Ad incantare la serata, condotta da Carlo Conti, due donne che hanno portato e portano tuttora, rispettivamente, il cinema e la musica italiani in tutto il mondo. La prima è l’eterna Sophia Loren, che conquista il David come migliore attrice protagonista (il suo settimo) per il film La vita davanti a sé di suo figlio Edoardo Ponti, ricevendo una lunga standing ovation da parte dei presenti in sala. “Stasera sembra di nuovo la prima volta, l’emozione è la stessa è la gioia è la stessa” rivela con emozione una volta salita sul palco, “sono grata  a mio figlio. Dopo tanti film ho ancora voglia di farne un altro, sempre più bello, perché io senza il cinema non posso vivere”. L’altra donna che ha impreziosito la cerimonia è stata Laura Pausini, la quale ha aperto la serata cantando la sua Io sì (tratta proprio da La vita davanti a sé) direttamente dalla galleria del Teatro dell’Opera di Roma. Il brano della cantante romagnola, già vincitore del Golden Globe e candidato agli Oscar, non è però riuscito a conquistare la giuria, che ha invece premiato l’ironia di Checco Zalone assegnando la statuetta per la migliore canzone originale alla sua Immigrato, tratta dal film Tolo Tolo da lui stesso diretto.
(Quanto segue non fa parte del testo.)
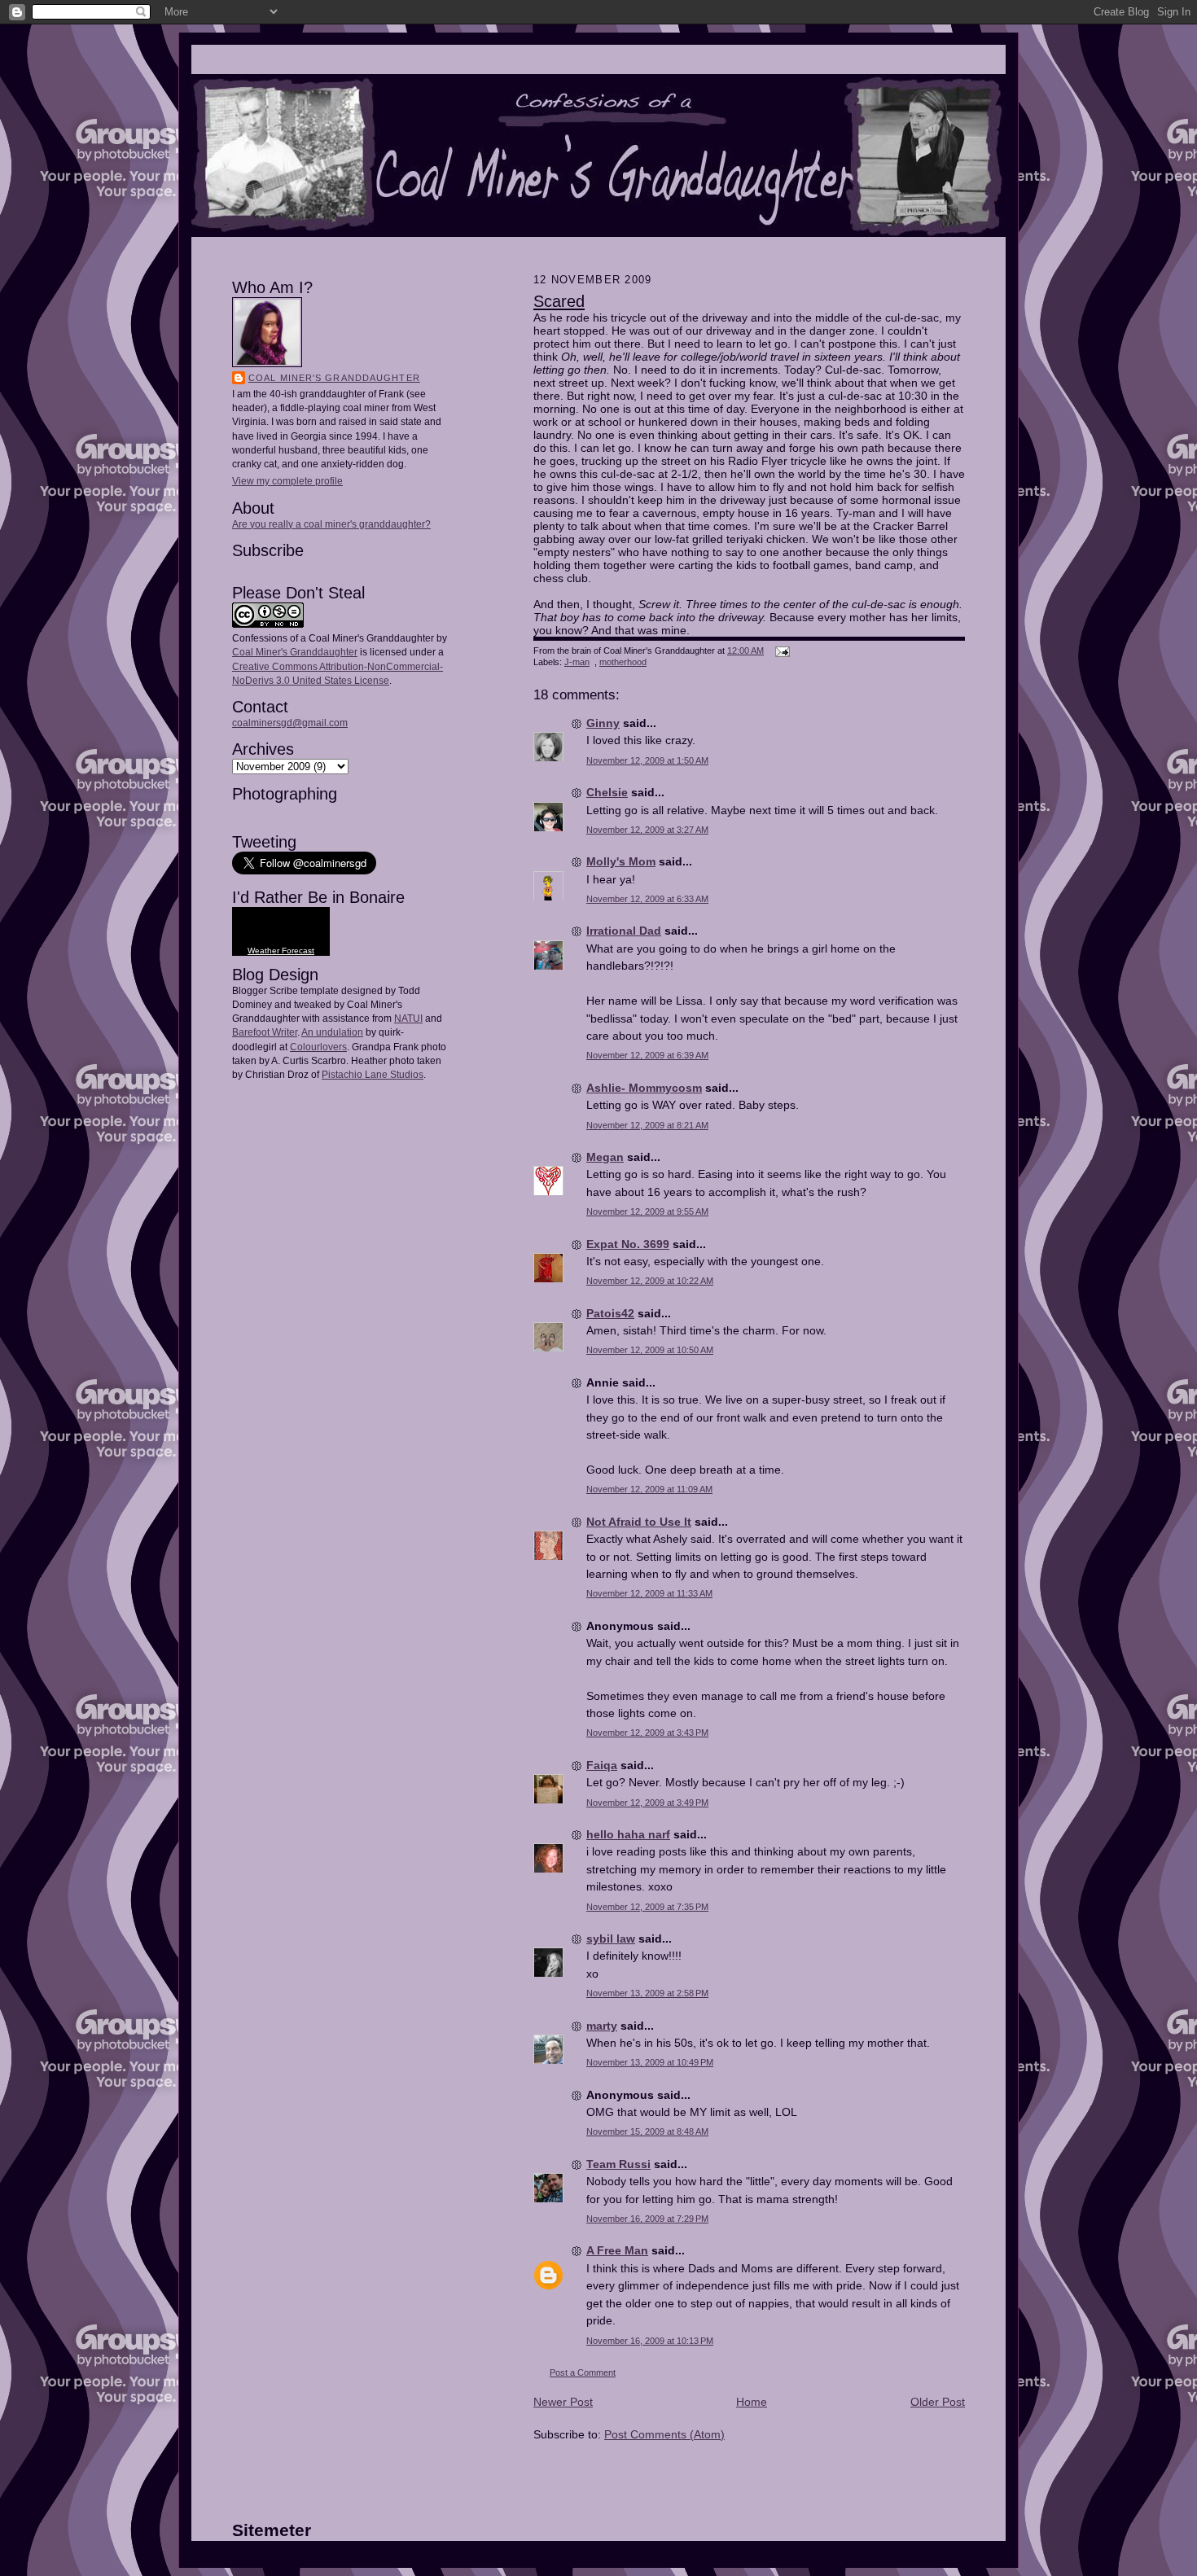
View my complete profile (287, 481)
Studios (405, 1074)
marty (601, 2025)
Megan (605, 1156)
Quanto agli altri riconoscimenti, i migliori attori non protagonisti sono Matilda De Angelis e Fabrizio Bentivoglio, entrambi per la loro prova ne L’incredibile storia dell’isola delle Rose, pellicola in cui peraltro il protagonista è lo stesso Elio Germano. Il miglior regista esordiente è Pietro Castellitto (reduce dall’esperienza nei panni di Francesco Totti) per il suo I predatori, mentre il David alla migliore sceneggiatura, per il film Figli, viene assegnato postumo a Mattia Torre, scomparso nel 2019. Il premio viene ritirato sul palco dalla giovanissima figlia Emma, che con la sua dolcezza fa emozionare tutti i presenti, primo fra tutti Valerio Mastandrea, protagonista del film insieme a Paola Cortellesi e grande amico di Torre. “Complimenti al mio papà, anche se non c’è più” dice la ragazza, “dedico il premio alla mia mamma che non si arrende mai, e al mio fratellino che mi fa ammazzare dalle risate”. Grande soddisfazione poi anche per una grande icona dello sport: il docufilm Mi chiamo Francesco Totti di Alex Infascelli, che racconta in maniera intensa ed emozionante la vita e la carriera dello storico capitano della Roma, conquista infatti la statuetta per il miglior documentario.

Doveroso accenno, infine, per i riconoscimenti speciali di questa edizione. Diego Abatantuono e Monica Bellucci ricevono il David speciale, mentre a Sandra Milo viene assegnato quello alla carriera. Momento molto toccante poi, quello che Enrico Brignano dedica alla celebrazione del grande Gigi Proietti, accompagnato da una commossa standing ovation.